Unfortunately, when the revs start to swell, the C70’s throttle response becomes a bit… vague. And then there’s the fact that the C70 puts its power through the front wheels. In Oakley wearing mode, the little Swede is nimble enough. Should wind-in-the-hair motoring tempt you into a little accelerative abandon, it's best to start paying attention. For one thing, torque steer is an issue. For another, despite a top-flight suspension (MacPherson struts with coil-over shocks and stabilizer bars at the front and an independent multi-link at the rear), the sporting C70 driver must make constant mid-corner corrections.

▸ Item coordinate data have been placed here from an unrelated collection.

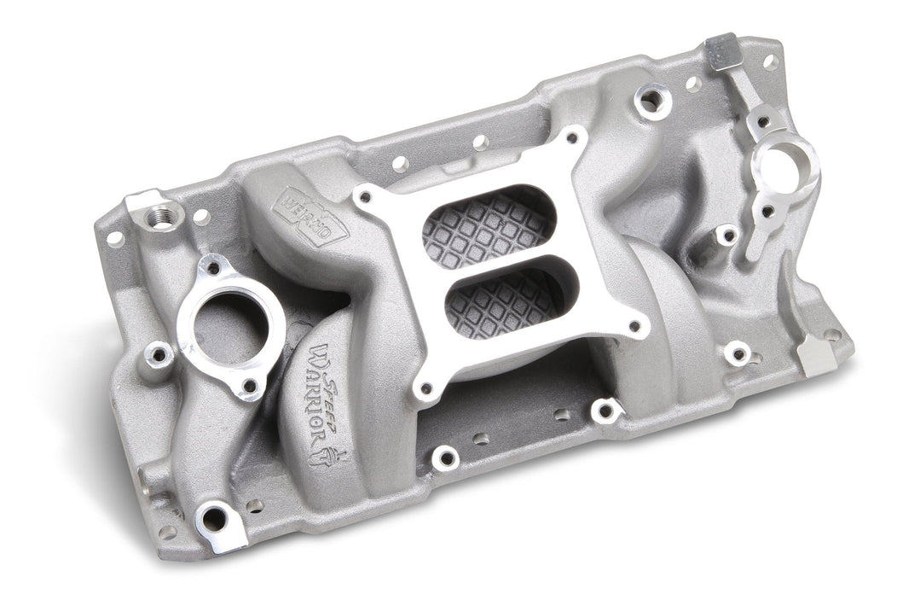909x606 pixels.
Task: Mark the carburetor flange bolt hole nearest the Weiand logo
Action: (365, 197)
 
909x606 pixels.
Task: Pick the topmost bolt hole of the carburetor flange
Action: (573, 138)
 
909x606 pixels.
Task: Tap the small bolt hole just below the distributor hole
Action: (768, 210)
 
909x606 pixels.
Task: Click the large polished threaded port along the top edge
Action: (652, 101)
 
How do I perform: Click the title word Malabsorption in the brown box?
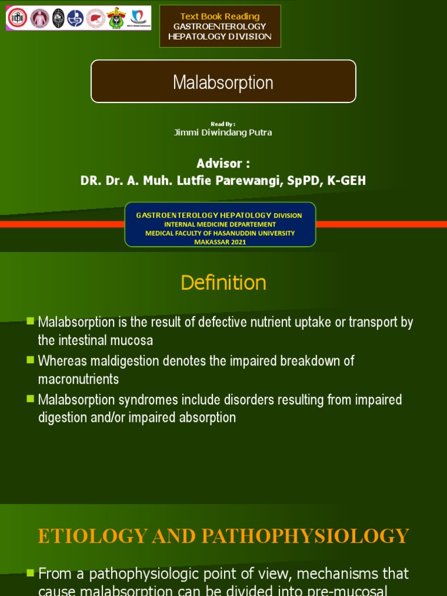[223, 83]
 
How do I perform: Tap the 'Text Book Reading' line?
[220, 16]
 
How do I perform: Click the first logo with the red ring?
[17, 19]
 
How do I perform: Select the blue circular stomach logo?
[76, 19]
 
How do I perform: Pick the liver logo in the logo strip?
[95, 19]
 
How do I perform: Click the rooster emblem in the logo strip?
[116, 19]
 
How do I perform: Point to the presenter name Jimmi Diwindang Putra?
[223, 132]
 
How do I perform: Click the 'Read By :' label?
[223, 123]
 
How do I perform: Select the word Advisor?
[218, 163]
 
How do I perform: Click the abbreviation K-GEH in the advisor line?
[347, 180]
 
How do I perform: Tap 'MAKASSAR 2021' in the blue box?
[220, 242]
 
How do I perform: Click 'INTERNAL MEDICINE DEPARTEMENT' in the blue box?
[220, 224]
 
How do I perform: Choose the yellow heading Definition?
[224, 283]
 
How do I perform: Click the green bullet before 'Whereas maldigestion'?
[30, 360]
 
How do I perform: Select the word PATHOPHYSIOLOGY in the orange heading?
[310, 535]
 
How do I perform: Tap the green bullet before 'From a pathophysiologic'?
[30, 574]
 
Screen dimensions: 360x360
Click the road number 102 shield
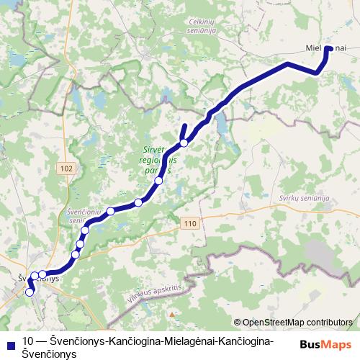[x=68, y=168]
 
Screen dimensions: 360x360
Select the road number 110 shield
[x=189, y=224]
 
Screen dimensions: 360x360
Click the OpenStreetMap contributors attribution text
[x=297, y=323]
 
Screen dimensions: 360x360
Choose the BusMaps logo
[x=325, y=343]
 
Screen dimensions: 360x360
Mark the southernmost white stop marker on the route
[x=30, y=292]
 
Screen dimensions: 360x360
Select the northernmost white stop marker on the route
[x=184, y=143]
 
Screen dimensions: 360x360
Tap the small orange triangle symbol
[x=171, y=315]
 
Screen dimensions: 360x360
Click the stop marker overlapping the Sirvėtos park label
[x=158, y=180]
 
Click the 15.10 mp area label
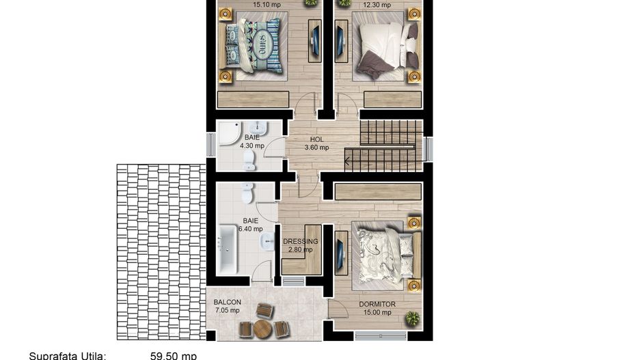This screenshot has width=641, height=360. click(x=267, y=5)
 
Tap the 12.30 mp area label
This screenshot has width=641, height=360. click(x=377, y=5)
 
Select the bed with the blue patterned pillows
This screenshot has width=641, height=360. click(x=254, y=45)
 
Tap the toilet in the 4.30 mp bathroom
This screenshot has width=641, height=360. click(x=249, y=161)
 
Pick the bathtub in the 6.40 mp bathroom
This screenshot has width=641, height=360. click(x=228, y=251)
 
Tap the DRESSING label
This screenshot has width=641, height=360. click(x=301, y=241)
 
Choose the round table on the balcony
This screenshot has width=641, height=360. click(x=263, y=329)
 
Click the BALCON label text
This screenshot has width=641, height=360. click(x=227, y=302)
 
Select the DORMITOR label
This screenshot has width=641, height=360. click(x=377, y=305)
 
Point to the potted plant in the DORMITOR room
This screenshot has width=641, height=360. click(x=412, y=318)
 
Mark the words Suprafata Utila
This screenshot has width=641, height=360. click(x=67, y=355)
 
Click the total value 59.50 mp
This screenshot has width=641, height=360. click(x=174, y=355)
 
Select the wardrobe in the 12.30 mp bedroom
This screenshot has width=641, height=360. click(x=392, y=100)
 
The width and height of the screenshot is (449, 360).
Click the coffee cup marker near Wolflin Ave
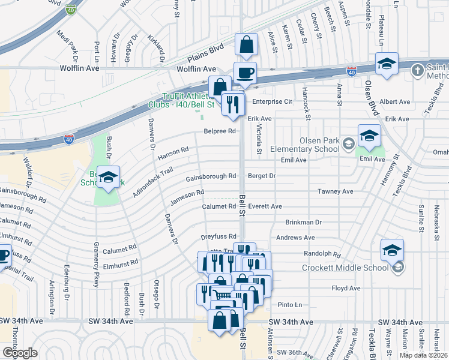pyautogui.click(x=245, y=73)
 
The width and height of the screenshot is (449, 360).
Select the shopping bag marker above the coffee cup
pyautogui.click(x=246, y=44)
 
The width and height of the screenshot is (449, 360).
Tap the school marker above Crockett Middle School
pyautogui.click(x=392, y=250)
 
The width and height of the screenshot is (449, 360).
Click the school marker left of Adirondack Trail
pyautogui.click(x=108, y=177)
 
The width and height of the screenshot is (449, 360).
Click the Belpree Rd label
pyautogui.click(x=220, y=131)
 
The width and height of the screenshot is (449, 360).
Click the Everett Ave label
pyautogui.click(x=265, y=206)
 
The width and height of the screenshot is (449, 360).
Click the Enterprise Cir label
pyautogui.click(x=272, y=102)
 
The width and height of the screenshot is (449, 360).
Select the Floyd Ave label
pyautogui.click(x=346, y=289)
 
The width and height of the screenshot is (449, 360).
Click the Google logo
pyautogui.click(x=20, y=352)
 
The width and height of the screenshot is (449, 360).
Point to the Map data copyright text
pyautogui.click(x=424, y=355)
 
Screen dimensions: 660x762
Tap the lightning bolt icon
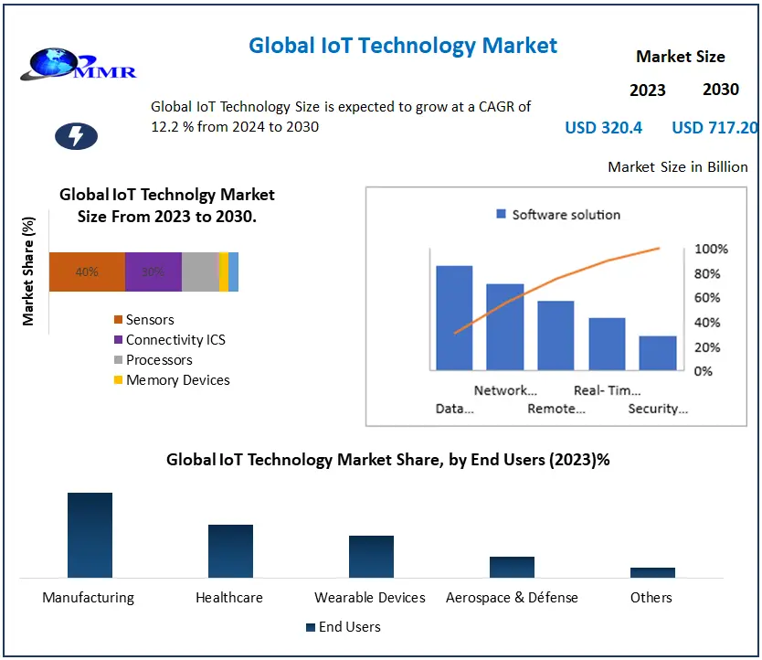77,136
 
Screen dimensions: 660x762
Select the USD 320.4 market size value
603,128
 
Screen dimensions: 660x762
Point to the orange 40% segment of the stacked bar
87,271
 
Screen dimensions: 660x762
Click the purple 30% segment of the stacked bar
153,271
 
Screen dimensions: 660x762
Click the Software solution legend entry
558,215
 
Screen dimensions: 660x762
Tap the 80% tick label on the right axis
708,274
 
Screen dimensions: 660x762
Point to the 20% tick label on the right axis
708,348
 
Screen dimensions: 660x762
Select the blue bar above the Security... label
658,353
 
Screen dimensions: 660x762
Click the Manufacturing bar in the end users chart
90,535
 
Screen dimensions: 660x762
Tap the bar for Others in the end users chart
652,572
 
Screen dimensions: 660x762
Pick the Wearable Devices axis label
370,598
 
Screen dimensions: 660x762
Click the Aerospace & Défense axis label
512,598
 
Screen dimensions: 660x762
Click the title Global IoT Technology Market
403,45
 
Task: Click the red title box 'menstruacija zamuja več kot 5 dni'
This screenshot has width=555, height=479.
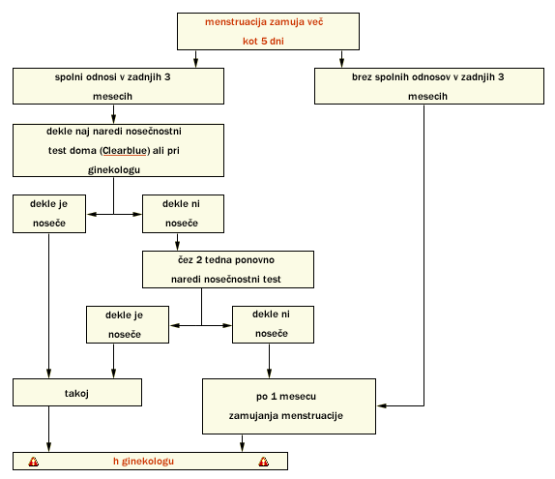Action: (x=268, y=32)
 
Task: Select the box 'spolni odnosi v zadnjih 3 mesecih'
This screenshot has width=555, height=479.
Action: (x=118, y=86)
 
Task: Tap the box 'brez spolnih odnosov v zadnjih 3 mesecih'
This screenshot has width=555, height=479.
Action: (x=429, y=86)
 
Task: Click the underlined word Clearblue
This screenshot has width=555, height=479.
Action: (x=125, y=151)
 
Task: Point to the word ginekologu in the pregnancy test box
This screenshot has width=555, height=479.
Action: (x=114, y=169)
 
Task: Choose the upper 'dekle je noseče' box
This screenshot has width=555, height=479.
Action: (x=49, y=214)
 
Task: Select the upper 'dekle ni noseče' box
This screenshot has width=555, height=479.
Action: (x=183, y=214)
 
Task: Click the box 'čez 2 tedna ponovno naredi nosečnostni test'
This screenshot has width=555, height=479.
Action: (x=228, y=269)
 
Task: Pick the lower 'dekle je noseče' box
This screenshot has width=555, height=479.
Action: (x=128, y=324)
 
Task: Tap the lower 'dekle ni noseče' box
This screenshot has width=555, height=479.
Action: (x=273, y=324)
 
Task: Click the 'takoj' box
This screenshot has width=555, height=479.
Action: (x=77, y=392)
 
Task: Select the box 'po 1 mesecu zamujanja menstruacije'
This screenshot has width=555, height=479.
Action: (x=289, y=406)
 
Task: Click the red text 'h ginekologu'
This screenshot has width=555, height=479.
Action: (x=143, y=461)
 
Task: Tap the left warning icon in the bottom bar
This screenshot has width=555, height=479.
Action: (x=34, y=462)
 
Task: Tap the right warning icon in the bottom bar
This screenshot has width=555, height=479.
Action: (x=264, y=462)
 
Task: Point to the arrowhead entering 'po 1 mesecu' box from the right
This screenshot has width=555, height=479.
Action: (x=382, y=405)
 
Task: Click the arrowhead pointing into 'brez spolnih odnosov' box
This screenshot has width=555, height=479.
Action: (x=341, y=63)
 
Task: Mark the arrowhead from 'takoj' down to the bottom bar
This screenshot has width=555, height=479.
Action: (x=49, y=447)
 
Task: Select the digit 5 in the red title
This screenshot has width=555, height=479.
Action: (x=264, y=41)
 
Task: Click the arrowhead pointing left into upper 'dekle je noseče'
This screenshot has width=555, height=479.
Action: (x=92, y=214)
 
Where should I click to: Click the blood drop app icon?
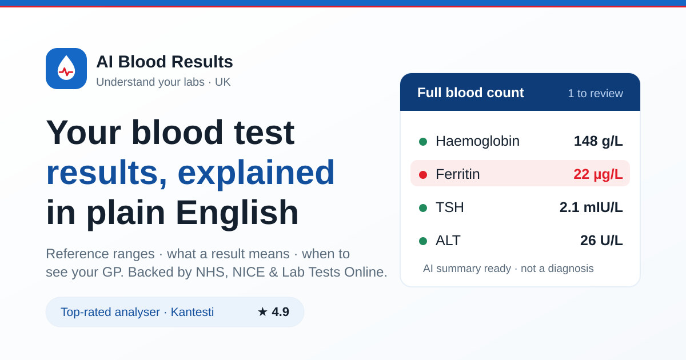pos(66,69)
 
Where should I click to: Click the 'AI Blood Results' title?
pos(165,62)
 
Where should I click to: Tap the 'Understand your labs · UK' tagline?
pos(163,82)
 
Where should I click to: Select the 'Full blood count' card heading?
pos(470,93)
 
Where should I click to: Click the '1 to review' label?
pos(595,93)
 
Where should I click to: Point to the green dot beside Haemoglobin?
pos(423,142)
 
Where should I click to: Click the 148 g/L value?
pos(598,141)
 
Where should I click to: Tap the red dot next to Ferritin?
pos(423,174)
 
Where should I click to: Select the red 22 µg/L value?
pos(598,174)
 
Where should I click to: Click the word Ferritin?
pos(457,174)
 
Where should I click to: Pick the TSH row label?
pos(449,207)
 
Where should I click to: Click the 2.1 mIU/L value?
pos(591,207)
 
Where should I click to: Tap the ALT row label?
pos(448,241)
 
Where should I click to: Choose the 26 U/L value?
pos(601,241)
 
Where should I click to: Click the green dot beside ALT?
pos(423,241)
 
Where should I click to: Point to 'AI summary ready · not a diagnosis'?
pos(508,269)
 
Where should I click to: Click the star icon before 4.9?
pos(262,312)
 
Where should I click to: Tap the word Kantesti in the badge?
pos(192,312)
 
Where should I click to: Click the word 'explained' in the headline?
pos(256,173)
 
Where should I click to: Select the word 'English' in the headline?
pos(237,213)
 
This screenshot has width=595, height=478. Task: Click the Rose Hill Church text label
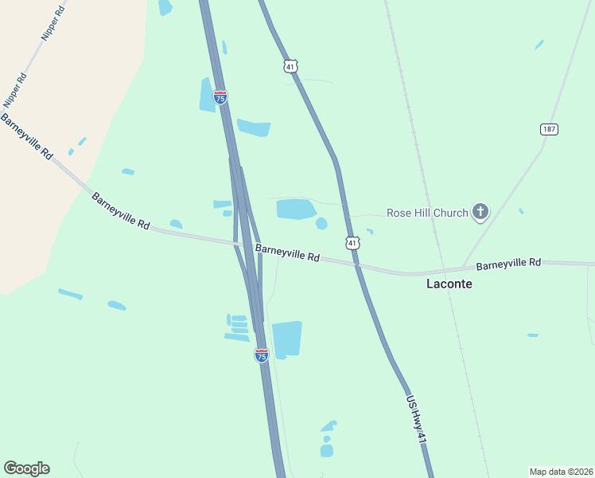coord(426,213)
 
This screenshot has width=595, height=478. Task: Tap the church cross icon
coord(480,212)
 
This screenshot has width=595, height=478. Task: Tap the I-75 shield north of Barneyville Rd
coord(220,97)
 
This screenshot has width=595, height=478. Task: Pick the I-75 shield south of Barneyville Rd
coord(261,355)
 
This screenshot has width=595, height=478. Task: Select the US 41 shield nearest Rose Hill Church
coord(352,241)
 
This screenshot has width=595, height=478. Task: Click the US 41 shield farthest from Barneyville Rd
coord(290,66)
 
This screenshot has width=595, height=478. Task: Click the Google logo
coord(26,468)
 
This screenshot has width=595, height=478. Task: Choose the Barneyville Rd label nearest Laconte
coord(508,263)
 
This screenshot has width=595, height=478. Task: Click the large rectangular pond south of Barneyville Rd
coord(287,339)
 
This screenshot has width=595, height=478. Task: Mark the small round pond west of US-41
coord(321,223)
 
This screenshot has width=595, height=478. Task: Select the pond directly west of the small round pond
coord(295,210)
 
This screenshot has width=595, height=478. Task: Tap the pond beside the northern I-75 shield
coord(206,96)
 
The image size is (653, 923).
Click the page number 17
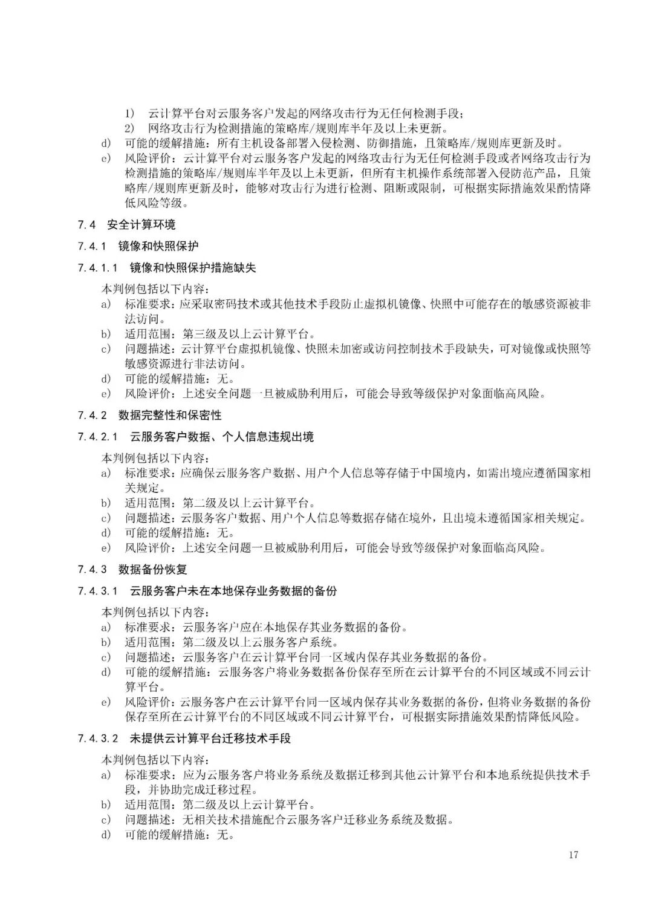pyautogui.click(x=573, y=855)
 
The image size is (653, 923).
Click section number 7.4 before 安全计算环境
pyautogui.click(x=87, y=225)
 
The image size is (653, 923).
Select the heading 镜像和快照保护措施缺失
pyautogui.click(x=193, y=267)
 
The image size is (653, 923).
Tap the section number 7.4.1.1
pyautogui.click(x=97, y=267)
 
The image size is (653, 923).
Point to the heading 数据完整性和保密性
pyautogui.click(x=170, y=416)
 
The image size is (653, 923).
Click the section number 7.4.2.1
pyautogui.click(x=97, y=437)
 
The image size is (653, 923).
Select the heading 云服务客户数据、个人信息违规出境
pyautogui.click(x=222, y=437)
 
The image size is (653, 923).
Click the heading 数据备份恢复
pyautogui.click(x=153, y=570)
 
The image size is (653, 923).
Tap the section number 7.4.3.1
pyautogui.click(x=97, y=591)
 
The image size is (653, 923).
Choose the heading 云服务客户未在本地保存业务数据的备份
pyautogui.click(x=233, y=591)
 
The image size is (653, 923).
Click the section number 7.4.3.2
pyautogui.click(x=97, y=739)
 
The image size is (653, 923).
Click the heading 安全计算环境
pyautogui.click(x=141, y=225)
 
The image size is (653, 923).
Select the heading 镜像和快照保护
pyautogui.click(x=158, y=246)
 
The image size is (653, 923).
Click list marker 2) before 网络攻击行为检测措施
pyautogui.click(x=131, y=128)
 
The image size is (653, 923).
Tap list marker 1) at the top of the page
pyautogui.click(x=131, y=113)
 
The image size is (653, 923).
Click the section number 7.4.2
pyautogui.click(x=92, y=416)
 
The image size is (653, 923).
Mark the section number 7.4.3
pyautogui.click(x=92, y=570)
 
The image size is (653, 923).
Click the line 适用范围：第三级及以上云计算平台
pyautogui.click(x=220, y=334)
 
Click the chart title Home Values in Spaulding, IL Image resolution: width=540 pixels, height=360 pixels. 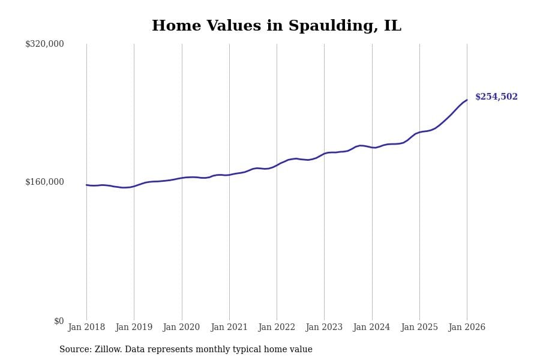(276, 26)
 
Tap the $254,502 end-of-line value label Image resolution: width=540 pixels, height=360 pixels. (496, 97)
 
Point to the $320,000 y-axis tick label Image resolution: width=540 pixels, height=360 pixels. (44, 44)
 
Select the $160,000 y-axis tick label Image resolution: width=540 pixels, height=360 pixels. (44, 182)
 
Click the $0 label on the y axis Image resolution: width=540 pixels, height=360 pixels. (59, 321)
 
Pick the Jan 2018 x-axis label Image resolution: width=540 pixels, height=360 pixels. (86, 328)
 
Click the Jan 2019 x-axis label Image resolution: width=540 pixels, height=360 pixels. (134, 328)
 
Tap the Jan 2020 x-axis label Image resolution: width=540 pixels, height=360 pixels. (181, 328)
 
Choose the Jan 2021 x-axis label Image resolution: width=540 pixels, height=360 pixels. (229, 328)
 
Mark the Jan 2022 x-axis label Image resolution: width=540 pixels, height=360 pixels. (277, 328)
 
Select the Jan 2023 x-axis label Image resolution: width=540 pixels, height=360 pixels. (324, 328)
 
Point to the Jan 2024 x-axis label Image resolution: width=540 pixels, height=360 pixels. (371, 328)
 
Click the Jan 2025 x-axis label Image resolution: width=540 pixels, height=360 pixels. (419, 328)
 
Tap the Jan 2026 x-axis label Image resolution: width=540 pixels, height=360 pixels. (467, 328)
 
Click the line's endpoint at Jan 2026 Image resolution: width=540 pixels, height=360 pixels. (467, 100)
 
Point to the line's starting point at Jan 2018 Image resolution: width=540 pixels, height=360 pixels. (86, 185)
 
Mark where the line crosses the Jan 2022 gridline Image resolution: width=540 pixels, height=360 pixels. (277, 165)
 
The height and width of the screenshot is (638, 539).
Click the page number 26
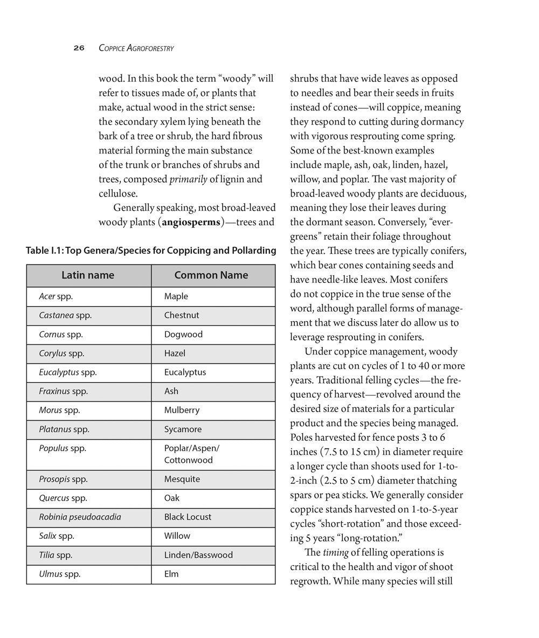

In that sense, the C70 has traditional pony car dynamics: quick off the line, comfortable over the long haul and "challenging" in the bends. Of course, any Raggare worth his “Yank tanks rule!” T-shirt would reject a front-driver sight unseen– especially one from a marque whose products are chrome anti-matter. Never mind. There are enough wealthy Volvo-lovers out there who don’t see any disconnect between sexy handsome, safe and practical, who'd no more thrash the C70 through the twisties than a ducktail wearing Raggare. In short, just like köttbullar, the C70 may not be cool, but it is satisfying.